The stacking technique is increasingly seen as a key tool for tomorrow's system-in-package devices. In a separate paper, Toshiba will describe its use of through silicon vias to create a CMOS imager module that significantly reduces the size and cost compared to existing chips.
A team from Irvine Sensors, Forza Silicon and MIT Lincoln Lab will present a paper on a Mpixel CMOS sensor that includes a stack of 2x32-channel analog digital converters. The use of such stacking techniques in imagers should being lower cost, high performance cameras to mobile devices, said ISSCC organizers.
Separately, NEC will describe a novel approach to 3-D chip stacking that links an SRAM and system-on-chip dice by electrodes with a 10 micron pitch. The approach replaces micro-bumps with 50 micron pitches.
On the memory front, a team of researchers from Toshiba and SanDisk will describe a 64 Gbit NAND flash chip that packs four-bits per cell using a technique that creates 16 distinct storage levels. The chip is made in a 43nm process and can write at speeds up to 5.6 Mbits/second using a three-step programming method.

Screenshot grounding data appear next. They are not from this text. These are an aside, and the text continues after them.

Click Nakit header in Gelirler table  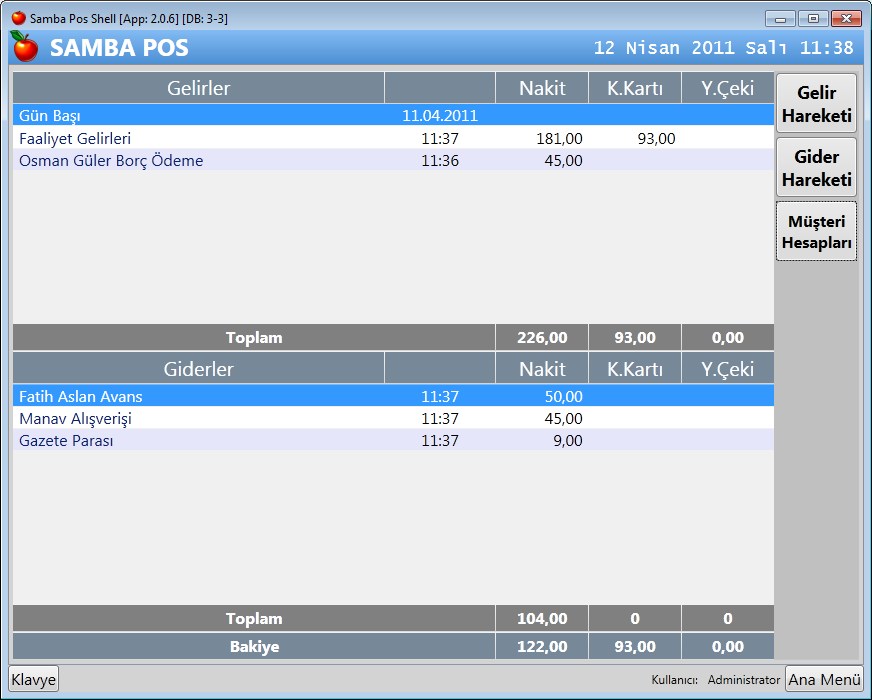click(542, 88)
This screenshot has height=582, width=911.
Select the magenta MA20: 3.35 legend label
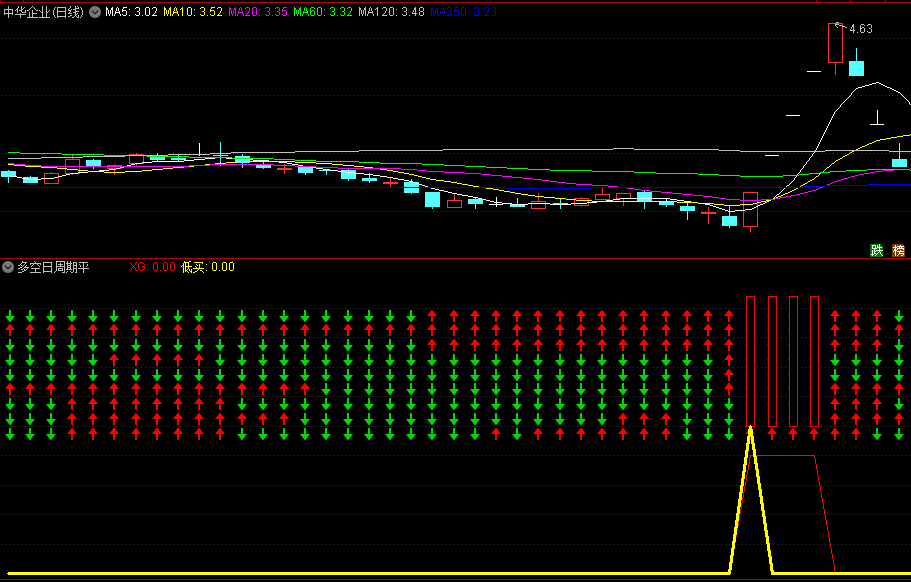(x=258, y=12)
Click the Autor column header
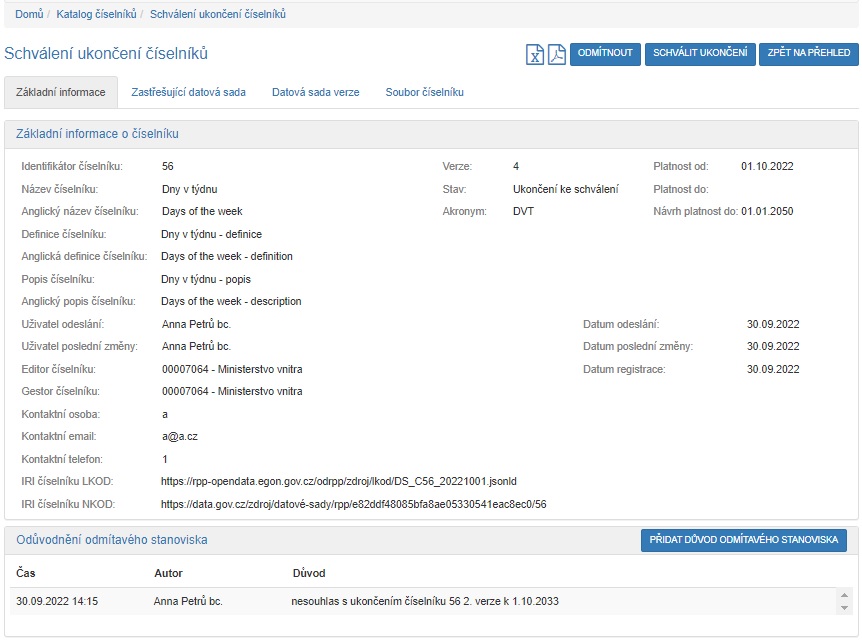 tap(168, 573)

"Achieving 16 levels of discrimination in a flash cell is a very analog problem that's pretty interesting," said Ken Smith, one of the ISSCC organizers.
For its part, Samsung will also describe a 4 Gbit DDR3 DRAM running at 1.2 V. It is made in a 56 nm process and supports throughput up to 1.6 Gbits/s/pin.

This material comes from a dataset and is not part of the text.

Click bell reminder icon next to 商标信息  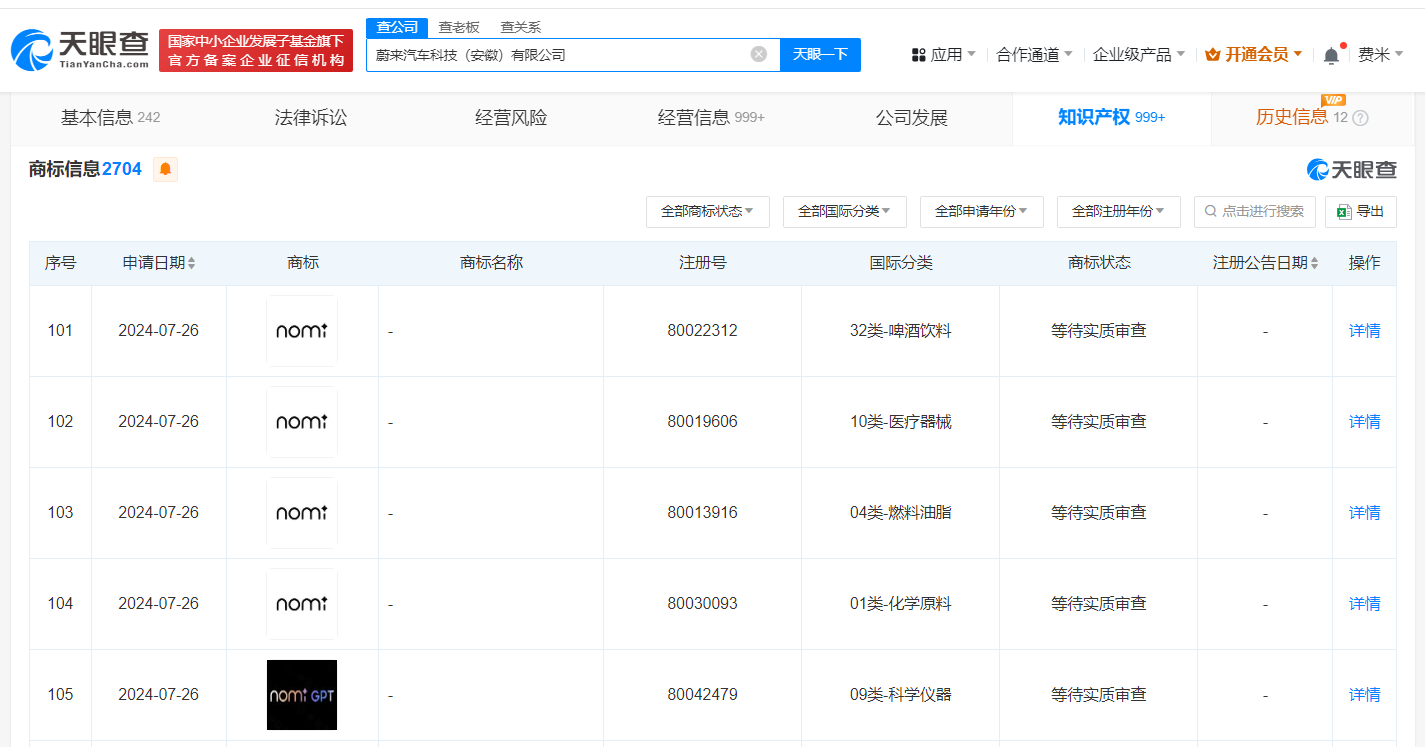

Intel will kick off a session on microprocessors that includes three papers on its recently announced Nehalem family of CPUs and one on the clocking scheme for a quad-core Itanium processor. At 2.3 billion transistors, the eight-core Nehalem processor is the most dense chip described at ISSCC to date. Intel has said it will ship in late 2009.
Intel authored a number of papers at the event including one that will give a peak into its 32 nm process technology. That paper will detail a 291 Mbit SRAM chip that runs at up to 4 GHz at 1V, made in Intel's 32nm high-K metal gate process.
Another Intel paper will describe the optical interconnects used on its Tera-Scale Computing R&D chip that debuted at last year's event. Nudging closer to terahertz devices, a team from NXP Semiconductors, Texas Instruments and the University of Florida will report at ISSCC 2009 on work designing an 800 GHz CMOS phase-locked loop, a building block for future Terahertz-class systems.